V.Tech massacre

[Note: don’t know if this belongs in GD]

Had the killer not ended his life and had been detained by the authorities, what would have happened? I’m not up to speed on his background (ie was he an american citizen or not), but let’s assume he was a foreign national. Obviously he would have been arrested, but what then? Would he have been extradited back to his home country (once again, assuming it was S.Korea)? Or would there be sufficient grounds to hold him in U.S. custody? Would the death penalty have been an option? I have a faint memory of Virginia being a proponent of capital punishment (and if they’re not, assume they were, or just hypothesize that this had happened in Texas). Sorry if this was awkwardly formulated.

Any criminal charge can get a noncitizen resident deported, but no chance that would have happened to Cho. Viginia would have tried and executed him.

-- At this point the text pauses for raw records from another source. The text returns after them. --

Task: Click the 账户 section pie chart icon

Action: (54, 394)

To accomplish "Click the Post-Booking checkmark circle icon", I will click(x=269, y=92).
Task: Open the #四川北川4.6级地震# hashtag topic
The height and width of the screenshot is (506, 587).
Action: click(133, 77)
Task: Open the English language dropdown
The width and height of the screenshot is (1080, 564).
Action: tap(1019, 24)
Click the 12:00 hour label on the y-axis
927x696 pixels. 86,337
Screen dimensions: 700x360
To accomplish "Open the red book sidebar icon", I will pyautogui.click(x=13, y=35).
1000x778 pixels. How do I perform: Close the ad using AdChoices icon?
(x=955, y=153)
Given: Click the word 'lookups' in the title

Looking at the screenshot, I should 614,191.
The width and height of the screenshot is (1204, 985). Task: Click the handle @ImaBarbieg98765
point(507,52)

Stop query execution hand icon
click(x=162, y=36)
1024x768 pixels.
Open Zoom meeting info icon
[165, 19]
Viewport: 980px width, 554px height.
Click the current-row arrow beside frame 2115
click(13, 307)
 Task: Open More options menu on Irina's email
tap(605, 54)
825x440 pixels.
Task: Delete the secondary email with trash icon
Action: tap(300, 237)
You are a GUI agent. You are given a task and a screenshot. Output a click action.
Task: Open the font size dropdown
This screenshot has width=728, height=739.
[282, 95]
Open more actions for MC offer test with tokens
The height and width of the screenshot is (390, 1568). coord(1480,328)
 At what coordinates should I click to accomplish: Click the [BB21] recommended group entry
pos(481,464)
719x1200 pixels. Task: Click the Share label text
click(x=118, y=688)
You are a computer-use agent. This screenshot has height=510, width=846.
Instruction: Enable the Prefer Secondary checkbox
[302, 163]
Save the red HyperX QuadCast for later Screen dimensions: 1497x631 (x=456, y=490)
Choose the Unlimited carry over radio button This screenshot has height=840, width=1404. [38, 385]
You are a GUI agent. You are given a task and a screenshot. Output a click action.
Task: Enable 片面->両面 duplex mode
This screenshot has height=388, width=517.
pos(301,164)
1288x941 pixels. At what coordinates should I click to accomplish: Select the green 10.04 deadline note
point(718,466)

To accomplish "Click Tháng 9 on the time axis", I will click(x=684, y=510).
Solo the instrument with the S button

If it had happened in Texas, he’d already have been executed.

Any chance the S.Korean diplomats would have raised hell over the issue of him being tried and executed in the US?

From the comments of the young man’s relatives, I think they might not fight all that hard to extradite.

It’s possible, but I doubt they’d have said much, given the shocking nature of the crime and the fact that South Korea has the death penalty as well.

As far as “extradition” goes, that generally applies to a fugitive who flees to another jurisdiction, and the jurisdiction where he commited the crime tries to extradite him back. Cho probably didn’t break any South Korean laws during the shooting, and he very much placed himself under the jurisdiction of Virginia. If he committed crimes against the State of Virginia and was arrested in Virginia, there wouldn’t have been any reason to extradite him to anywhere else. South Korea could have protested the execution of one of its nationals by a U.S. state, but that doesn’t prevent us from doing it.